Provided also that premium, if any, payable on redemption of any preference shares issued on or before the commencement of this Act by any such company shall be provided for out of the profits of the company or out of the company’s securities premium account, before such shares are redeemed.

(ii) in a case not falling under sub-clause (i) above, the premium, if any, payable on redemption shall be provided for out of the profits of the company or out of the company’s securities premium account, before such shares are redeemed.

(3) Where a company is not in a position to redeem any preference shares or to pay dividend, if any, on such shares in accordance with the terms of issue (such shares hereinafter referred to as unredeemed preference shares), it may, with the consent of the holders of three-fourths in value of such preference shares and with the approval of the  Tribunal  on a petition made by it in this behalf, issue further redeemable preference shares equal to the amount due, including the dividend thereon, in respect of the unredeemed preference shares, and on the issue of such further redeemable preference shares, the unredeemed preference shares shall be deemed to have been redeemed:

Provided that the Tribunal shall, while giving approval under this sub-section, order the redemption forthwith of preference shares held by such persons who have not consented to the issue of further redeemable preference shares.

Explanation.—For the removal of doubts, it is hereby declared that the issue of further redeemable preference shares or the redemption of preference shares under this section shall not be deemed to be an increase or, as the case may be, a reduction, in the share capital of the company.(Notified on 01-06-2016)

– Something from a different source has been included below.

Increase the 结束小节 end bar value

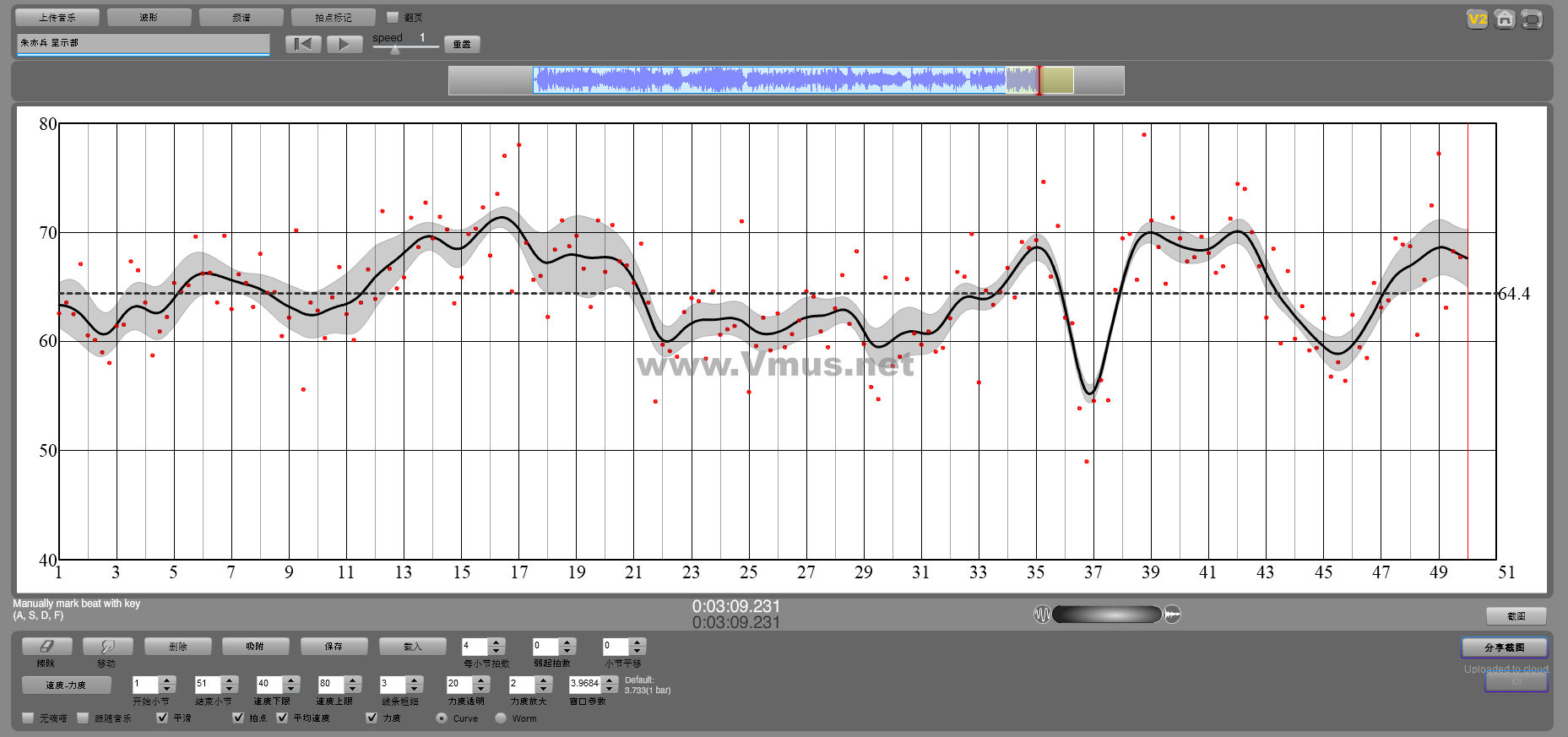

(4) The capital redemption reserve account may, notwithstanding anything in this section, be applied by the company, in paying up unissued shares of the company to be issued to  members of the company as fully paid bonus shares.

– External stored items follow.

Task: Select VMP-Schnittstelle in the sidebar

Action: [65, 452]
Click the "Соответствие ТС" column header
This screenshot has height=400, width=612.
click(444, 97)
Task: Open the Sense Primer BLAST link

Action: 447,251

Explanation.—For the purposes of sub-section (2), the term “infrastructure projects” means the infrastructure projects specified in Schedule VI.

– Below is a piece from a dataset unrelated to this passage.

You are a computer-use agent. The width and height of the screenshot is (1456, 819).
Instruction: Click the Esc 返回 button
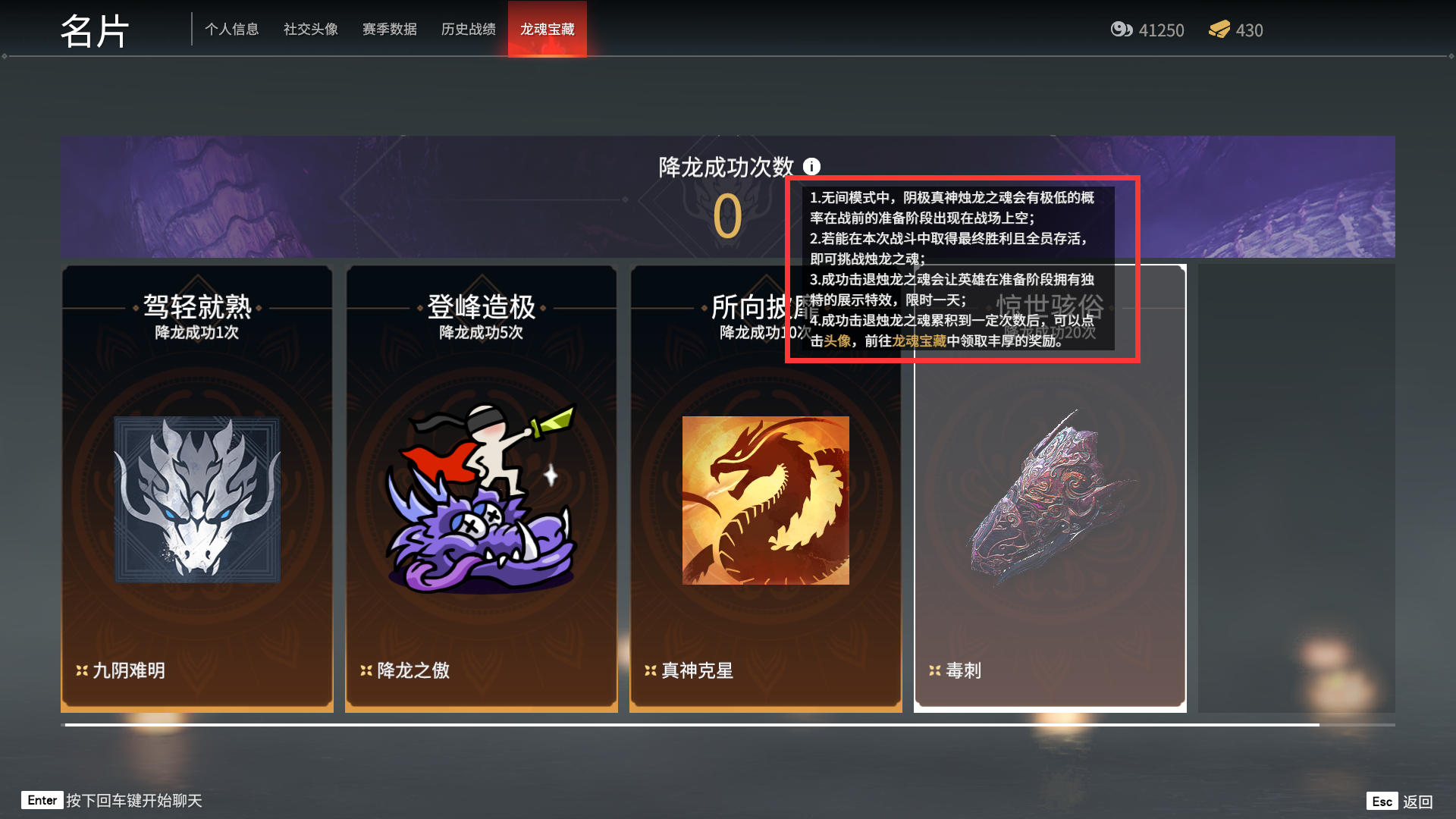point(1400,802)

2. SECTION 245 OF THE COMPANIES ACT, 2013

SECTION 245: CLASS ACTION.

(1) Such number of member or members, depositor or depositors or any class of them, as the case may be, as are indicated in sub-section (2) may, if they are of the opinion that the management or conduct of the affairs of the company are being conducted in a manner prejudicial to the interests of the company or its members or depositors, file an application before the Tribunal on behalf of the members or depositors for seeking all or any of the following orders, namely:—

(a) to restrain the company from committing an act which is ultra vires the articles or memorandum of the company;

(b) to restrain the company from committing breach of any provision of the company’s memorandum or articles;

(c) to declare a resolution altering the memorandum or articles of the company as void if the resolution was passed by suppression of material facts or obtained by mis-statement to the members or depositors;

(d) to restrain the company and its directors from acting on such resolution;

(e) to restrain the company from doing an act which is contrary to the provisions of this Act or any other law for the time being in force;

(f) to restrain the company from taking action contrary to any resolution passed by the members;

(g) to claim damages or compensation or demand any other suitable action from or against—

(i) the company or its directors for any fraudulent, unlawful or wrongful act or omission or conduct or any likely act or omission or conduct on its or their part;

(ii) the auditor including audit firm of the company for any improper or misleading statement of particulars made in his audit report or for any fraudulent, unlawful or wrongful act or conduct; or

(iii) any expert or advisor or consultant or any other person for any incorrect or misleading statement made to the company or for any fraudulent, unlawful or wrongful act or conduct or any likely act or conduct on his part;

(h) to seek any other remedy as the Tribunal may deem fit.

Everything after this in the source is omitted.